Biden held his kickoff rally on Monday in Pittsburgh to underscore his ties to Rust Belt workers who helped Trump squeeze out victories in Pennsylvania and the upper Midwest, and to highlight what his team sees as an edge he’d have over other Democrats in a match-up against the president.
Biden focused on a central element of his bid for the Democratic presidential nomination and the White House: rebuilding and expanding the U.S. middle class. It was a shift in tone from his launch video last week, in which he focused on Trump, warning that re-election would "forever and fundamentally alter the character of this nation."
"Donald Trump is the only president who decided not to represent the whole country," Biden said at Monday’s rally. "We need a president who works for all Americans."
He also appeared to buck Sanders’ Medicare for All proposal, which has been backed by several other party contenders. Instead of making Medicare-like coverage universal, Biden said he’d favor Americans having "the choice to buy in to a public option for Medicare."

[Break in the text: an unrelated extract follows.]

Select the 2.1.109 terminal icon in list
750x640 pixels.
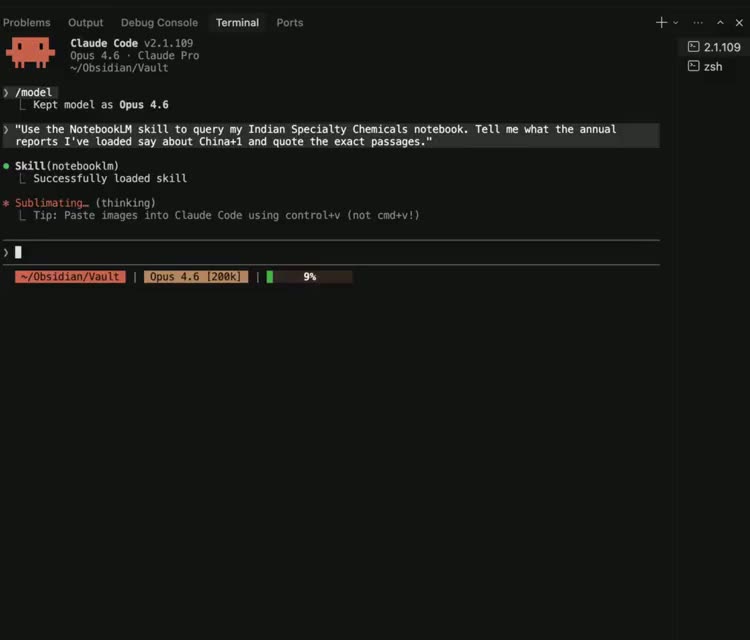click(x=694, y=47)
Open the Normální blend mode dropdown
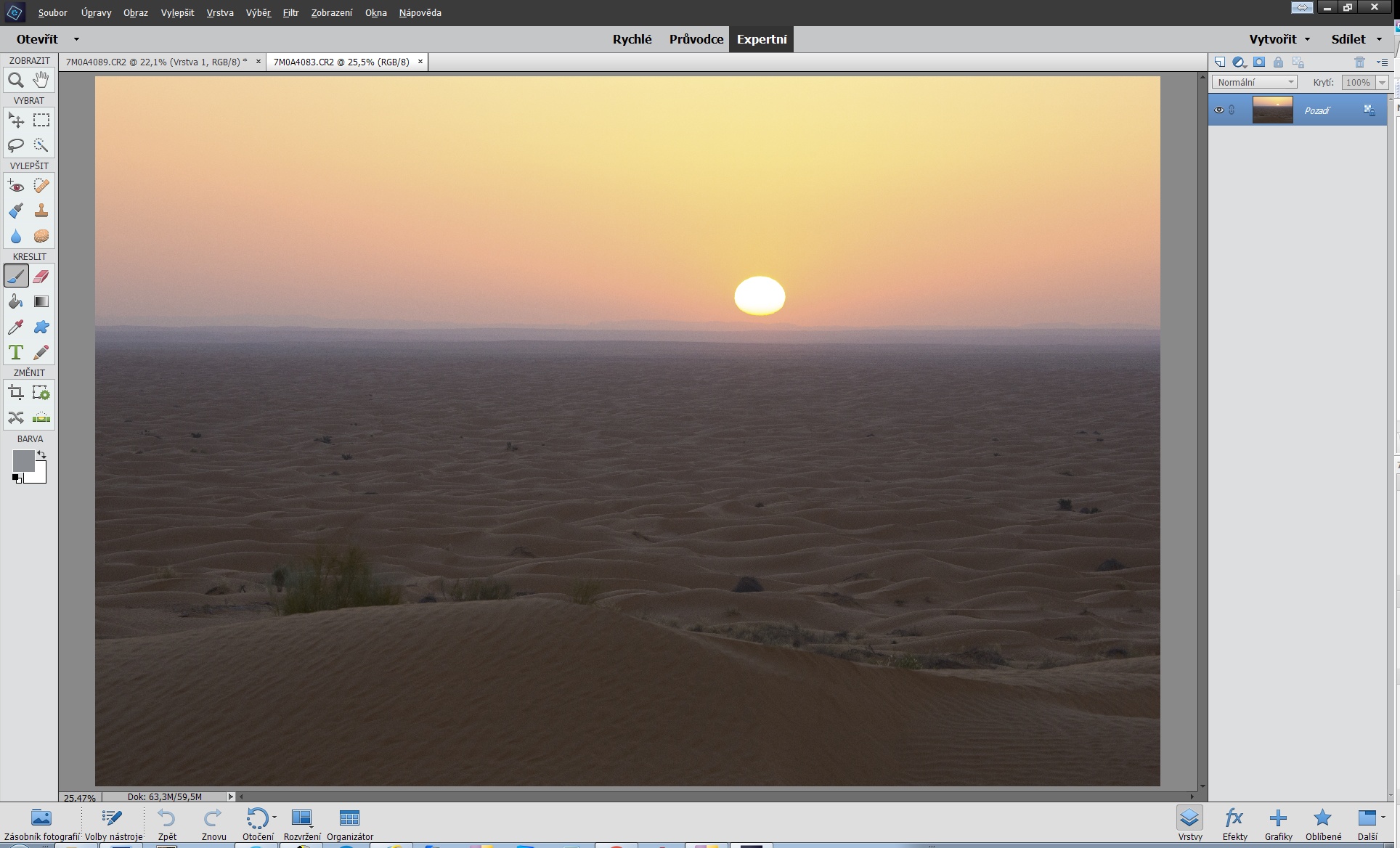This screenshot has width=1400, height=848. point(1254,82)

Biden said it’s "well past time" to raise the federal minimum wage to $15 an hour. He called for ending some tax breaks for multimillionaires to fund higher education, and he said employers shouldn’t be allowed to classify low-wage workers as managers to avoid paying them overtime.
State and national polls have generally shown Biden, 76, leading, with Vermont Senator Sanders, 77, in second and the rest of the field far behind.
Still, many Democrats aren’t yet ready to commit to them or any other candidate.
An ABC News/Washington Post poll, released Sunday and conducted mostly before Biden announced, found that a third of Democrats and Democratic-leaning independents were undecided on the party’s nominee. Of those who named a candidate 13 percent said they support Biden. Another 9 percent said they back Sanders, 5 percent favor South Bend, Indiana, Mayor Pete Buttigieg, and 4 percent each named Senators Kamala Harris and Elizabeth Warren in the open-ended poll.
In a Morning Call/Muhlenberg College poll of Pennsylvania Democrats conducted in early April, Biden led the field with 28 percent, followed by Sanders at 16 percent, Harris and Warren at 8 percent and the rest of the field behind them.
In an interview with ABC’s "Good Morning America" set to air Tuesday, Biden said he was best positioned to win back working-class Trump supporters who aren’t "getting their fair share."
"What I’d say is, did you get any benefits from the tax cut?" Biden said. "Have your wages really gone up to what you think you deserve? Do your employers treat you with any more respect and dignity than they did before?"